Last February in Michigan, Attorney General Mike Cox charged eight employees from the Big Rapids-based Metron Nursing Facility with 18 felonies in connection with the death of a 50-year-old resident (all have pleaded not guilty).Sarah Comer, who had recently suffered respiratory and kidney failure, died from asphyxiation after the nursing home failed to refill her oxygen tanks. The morning she passed away, reports that she was dizzy went ignored by staff. Later, the medical examiner who looked into Comer's death was not told that her oxygen tank was empty. Cox said the facility also falsified Comer's medical records and covered up her asphyxiation.
Many experts believe that incidents like these are just the tip of the iceberg. The law requires nursing homes that receive federal money through Medicaid and Medicare to report incidents of abuse -- but self-reporting is hardly dependable. Randy Thomas, president of the National Committee for the Prevention of Elder Abuse, says, "If the nursing home is in charge of reporting and it's their neglect, why report it? If you do, you try your best to make it all look not so bad."

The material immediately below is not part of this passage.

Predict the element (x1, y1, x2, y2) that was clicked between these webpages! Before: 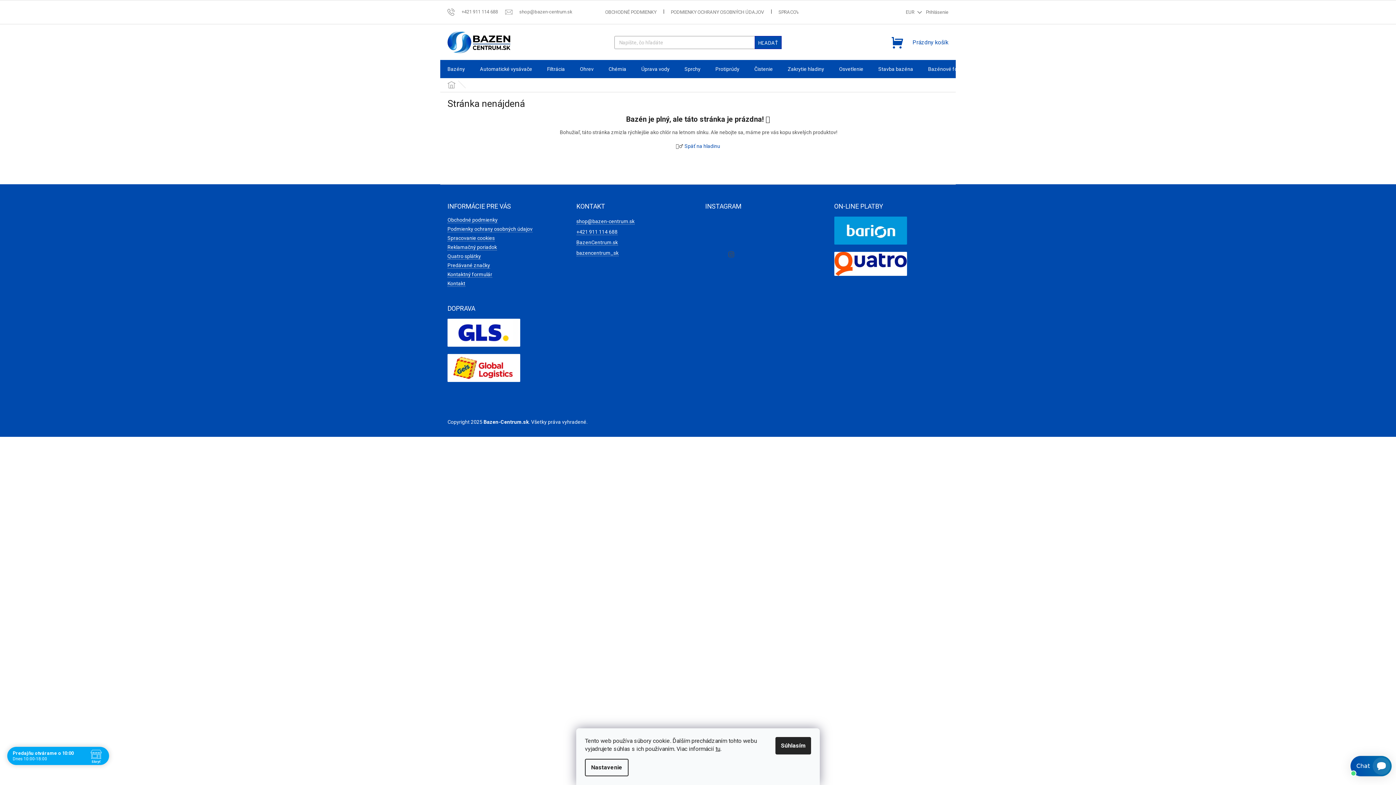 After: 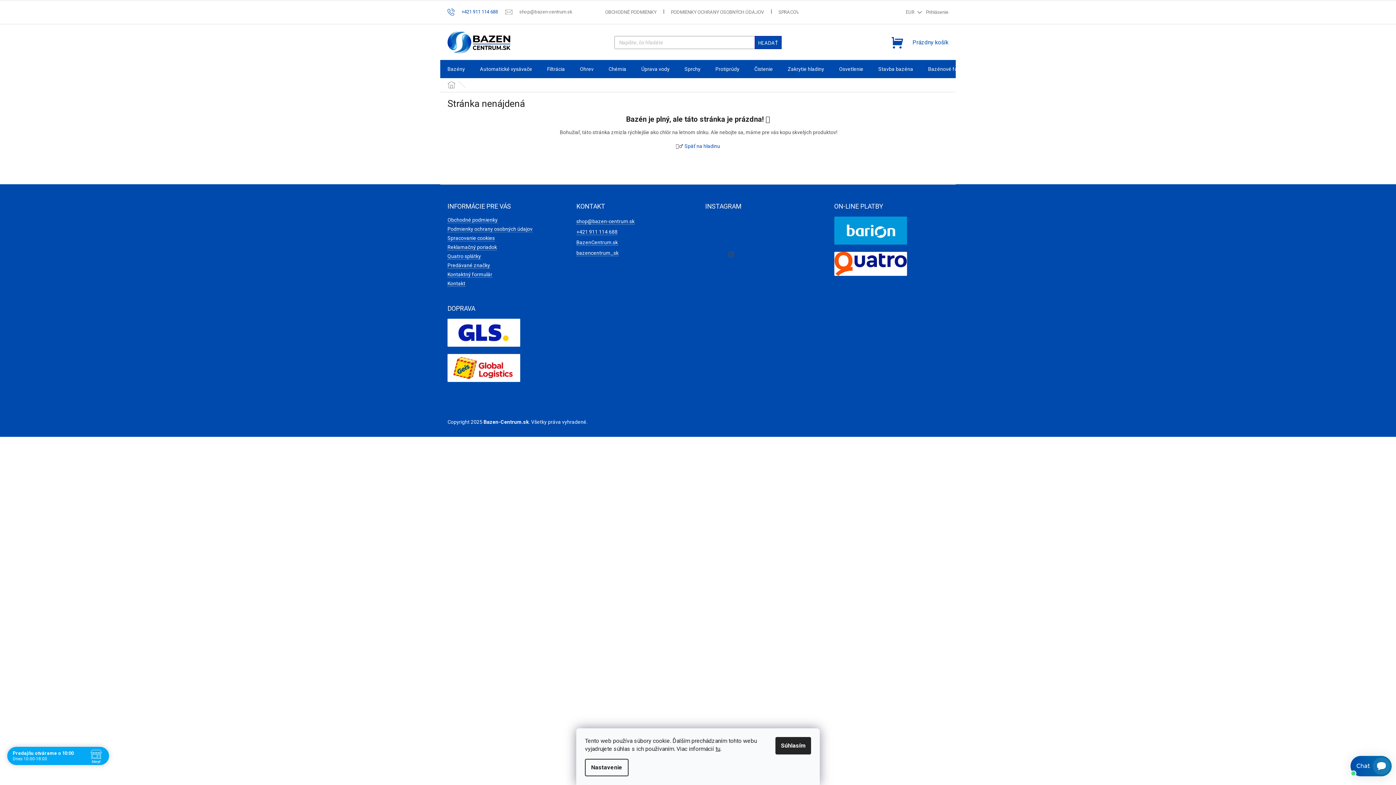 Action: bbox: (447, 9, 505, 14) label: Zavolať na +421911114688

Over several decades, legislators in Washington have tried to force the nursing home industry to provide better care, but without much success. There are new initiatives under way, some of which have a shot at bringing about real changes (see Getting Serious About Reform).
But no legislation will ever substitute for the best oversight of all: the vigilance of families. Thomas travels the country teaching law enforcement officers, judges, forensic nurses and ombudsmen how to spot signs of neglect in nursing homes. And he has a message for the concerned families of residents. "If they don't have a lot of visitors and they have cognitive issues, then [staff] forget they are real people," he says. "They become more of a body that you have to change and feed, and it's easier to neglect them. The best advice I can give families is to be there -- often."

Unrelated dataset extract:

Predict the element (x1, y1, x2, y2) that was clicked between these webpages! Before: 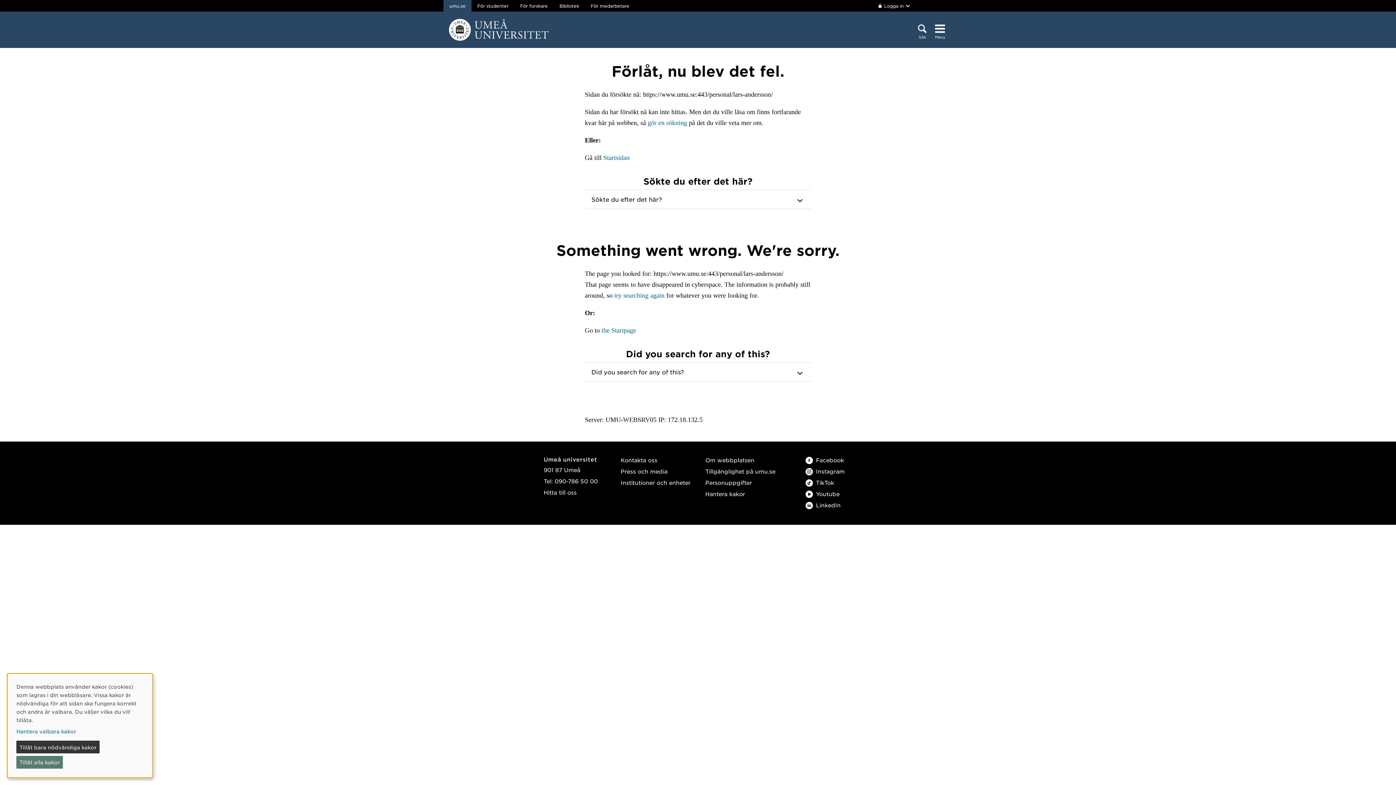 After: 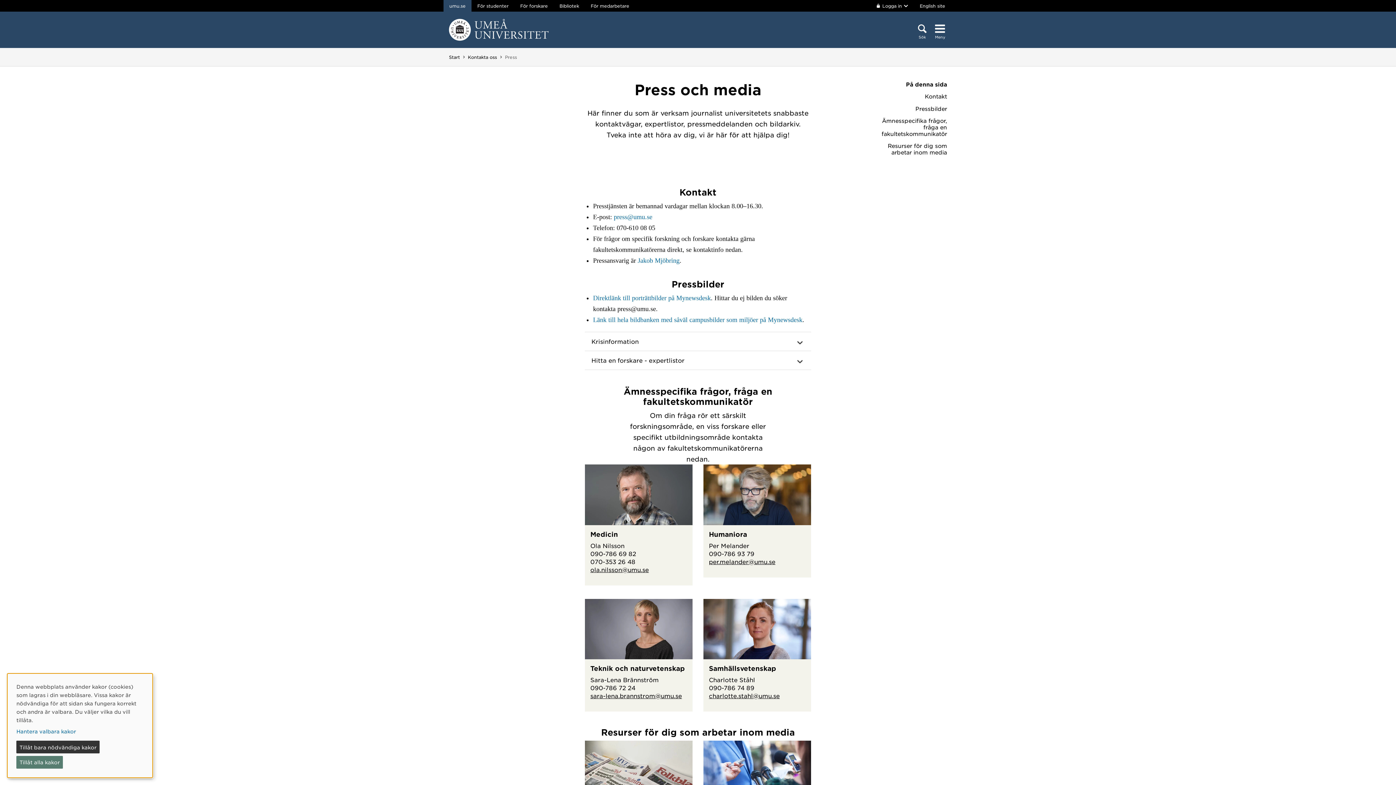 Action: label: Press och media bbox: (620, 467, 667, 474)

Getting Serious About Reform
Legislation has done little to curb elder neglect in nursing homes, but that could change: A nursing home bill, sponsored by Rep. Henry Waxman of California, would require facilities nationwide to have enough nurses on duty to provide each resident with at least four hours of care per day. Florida has funded a similar law requiring nursing homes there to provide a minimum of 2.9 hours of direct care to each patient per day.
Arkansas may have passed the most effective reform to date: a 1999 law requiring that a coroner investigate every nursing home death. According to Pulaski County coroner Mark Malcolm, who authored the bill, in the first six months after it became law, his county alone reviewed 489 deaths and found 21 cases where the causes were unacceptable.
"Today, facilities can't just say someone died of old age when the cause was sepsis from bedsore infections or starvation. Someone is going to notice," Malcolm says. "There are facilities closed as a result of the information we developed."